You might wonder how long she would last in the gladiator's arena that modern cooking shows have become. Since the original Japanese Iron Cheffirst appeared on the Food Network here in the U.S. 15 years ago, how-to cooking shows have gradually been displaced by food combat: reality shows that pit chefs against each other.

Krishnendu Ray, a professor of food studies at NYU's Steinhardt School, tells NPR's Arun Rath that networks love these shows because they're cheap to produce. They also reflect a changing audience that includes more men; cooking shows used to target a mostly female audience.

More broadly, food has entered "a kind of a public discourse," Ray says. "A lot of things are driving it."

Ray says one thing that's new is an aesthetic approach to food — one that's open to non-experts.

"There's now room for people to argue about good taste in a relatively much more democratic way than, say, high art or architecture," he says.

As for the impact of the changing nature of food TV, Ray says the popularity of these new shows, and the public discussion of food more broadly, is very good for celebrity chefs. It also helps out those at the upper end of the chef business. But for the millions of low-wage professional cooks, he says, those discussions haven't really touched their lives.
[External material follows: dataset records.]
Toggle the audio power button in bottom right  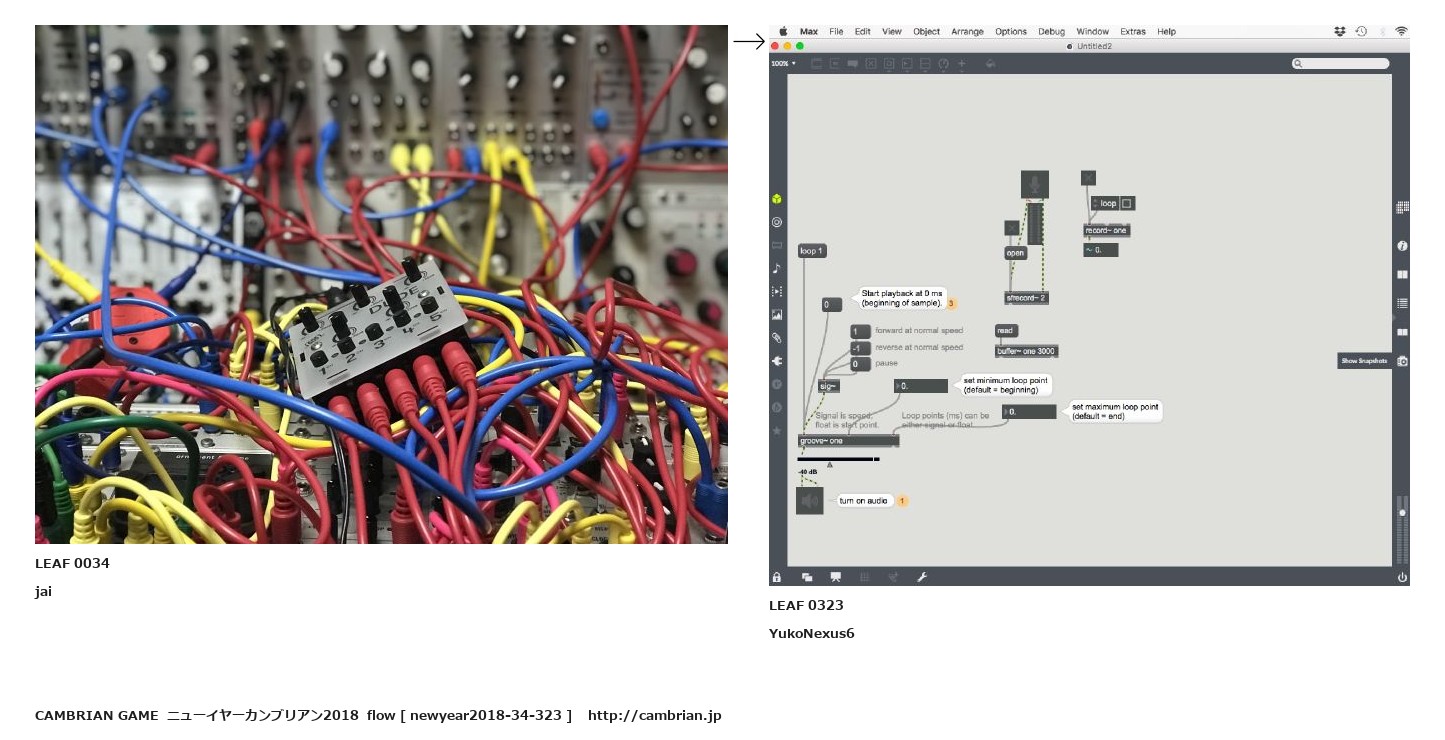coord(1402,577)
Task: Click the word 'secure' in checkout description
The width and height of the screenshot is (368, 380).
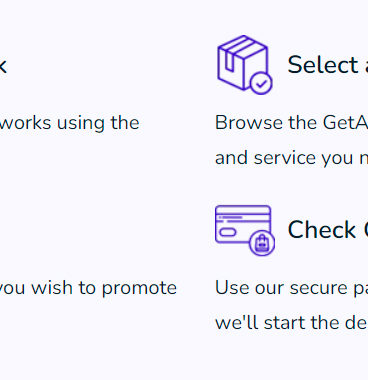Action: (319, 288)
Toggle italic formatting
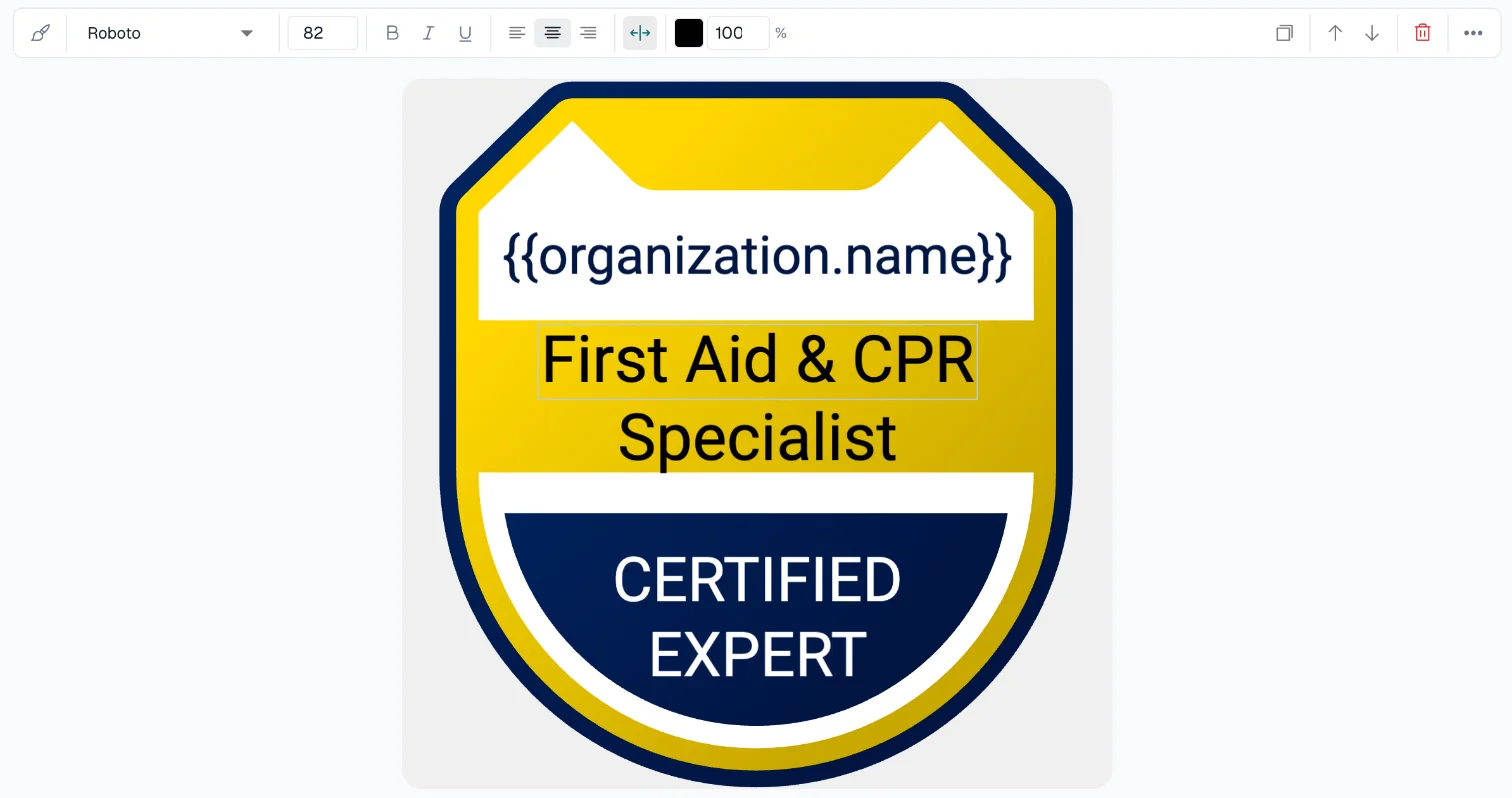This screenshot has width=1512, height=798. click(x=428, y=33)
Ray says another effect these cooking shows have is the creation of a seasonal "fashion cycle" for food. This season, pork bellies or bacon might be the hot item, and then next season everyone will be eating something different.

"When you mediatize something and commercialize something so proximate and domestic and care-based, that's the price you pay for excessive discussion," he says.

And do the new food shows teach anything to home cooks? Ray says he agrees with Michael Pollan: "What food TV does is trains you how to order in restaurants."

Yes, people want to watch food shows and talk about food, Ray says, but socioeconomic factors are keeping them out of the kitchen. "People being very busy, long commutes, two jobs: those are the reasons why people are not cooking," he says.